Weak baselines – MeyerPerin

Gather close as I tell you another cautionary tale about data science.

The finance team of a company was trying to forecast their monthly cash. An analyst had been doing that for about ten years, and had a record of cash actually received per month going back all those years. He realized that some months, like December, received a lot more cash than others, like February.

The analyst used Excel to calculate the percentage change for each month. For example, if the company received $100M in October 2009 and $80M in November 2009, he recorded -20% for Nov 2009. To calculate November 2021, he would take the average of the percentage changes for November over the last 10 years (2011 to 2020) and apply it to the October 2020 number.

It didn’t work too well. The mean absolute percentage error (MAPE) was around 20%. For some months, the forecast missed by a lot, causing significant problems, including having to urgently borrow cash at significant cost. Eventually, the company decided to hire a data science consulting company.

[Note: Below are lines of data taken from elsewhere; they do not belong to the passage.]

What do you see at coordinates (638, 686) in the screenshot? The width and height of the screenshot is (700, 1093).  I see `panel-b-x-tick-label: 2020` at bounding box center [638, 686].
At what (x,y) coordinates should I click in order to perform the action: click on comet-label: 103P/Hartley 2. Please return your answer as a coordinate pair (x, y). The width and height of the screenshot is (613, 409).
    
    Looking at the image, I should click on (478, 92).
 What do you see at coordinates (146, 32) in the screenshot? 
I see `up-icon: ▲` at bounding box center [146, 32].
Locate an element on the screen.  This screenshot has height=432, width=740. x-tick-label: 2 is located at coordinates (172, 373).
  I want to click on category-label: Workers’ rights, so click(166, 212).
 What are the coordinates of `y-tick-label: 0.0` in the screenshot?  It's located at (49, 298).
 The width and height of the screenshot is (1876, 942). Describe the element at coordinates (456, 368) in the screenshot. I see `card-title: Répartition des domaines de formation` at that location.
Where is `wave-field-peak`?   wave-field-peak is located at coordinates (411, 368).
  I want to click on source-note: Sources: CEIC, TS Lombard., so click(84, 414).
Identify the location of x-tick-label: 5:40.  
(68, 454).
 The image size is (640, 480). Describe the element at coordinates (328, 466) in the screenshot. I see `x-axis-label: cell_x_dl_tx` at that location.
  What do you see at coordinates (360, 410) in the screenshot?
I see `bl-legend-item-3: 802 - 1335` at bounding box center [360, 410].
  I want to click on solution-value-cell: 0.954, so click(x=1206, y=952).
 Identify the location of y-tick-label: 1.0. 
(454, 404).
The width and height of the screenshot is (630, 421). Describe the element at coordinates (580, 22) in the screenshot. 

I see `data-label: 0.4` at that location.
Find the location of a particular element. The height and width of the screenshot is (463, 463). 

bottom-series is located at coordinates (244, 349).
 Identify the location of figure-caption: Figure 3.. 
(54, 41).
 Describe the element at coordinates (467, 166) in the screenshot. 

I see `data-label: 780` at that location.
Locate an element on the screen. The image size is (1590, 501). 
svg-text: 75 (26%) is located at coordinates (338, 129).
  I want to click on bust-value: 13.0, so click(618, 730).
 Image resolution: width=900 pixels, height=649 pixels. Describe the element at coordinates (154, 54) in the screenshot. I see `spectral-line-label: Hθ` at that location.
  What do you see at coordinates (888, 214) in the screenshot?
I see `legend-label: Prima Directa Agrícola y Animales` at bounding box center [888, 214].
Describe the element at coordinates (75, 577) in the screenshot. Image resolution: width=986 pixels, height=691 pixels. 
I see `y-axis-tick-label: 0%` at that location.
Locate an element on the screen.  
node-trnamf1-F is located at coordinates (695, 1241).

The consulting company immediately concluded that the problem was due to lack of data. Ten years of monthly data resulted in just 120 data points. To do data science, they said, they needed more than that. Luckily, the analyst had also been recording the daily data. Now, with thousands of data points, the consulting company used an LSTM deep learning model to forecast cash by day. It also didn’t work too well, but when they aggregated it by month, it did a lot better than the analyst’s original forecast: MAPE was closer to 10%.

The project was celebrated as a success. A press release was issued, promoting the benefits of using cloud technologies and deep learning for more accurate financial forecasting. The person who hired the consultants was promoted.

A few months later, a new data scientist joined the company, looked at the monthly data, and used the Excel FORECAST.ETS function to achieve a MAPE of 1% in seconds. This time, there was no press release.

When starting a data science project, be careful about the baseline you’re using to determine success. Choosing a poor baseline (like the original analyst model) can result in thinking that fairly bad outcomes (like the one from the LSTM model) are good, just because they’re better than horrible outcomes. I’ve seen a number of cases in which a simple heuristic handily beat a complicated ML model.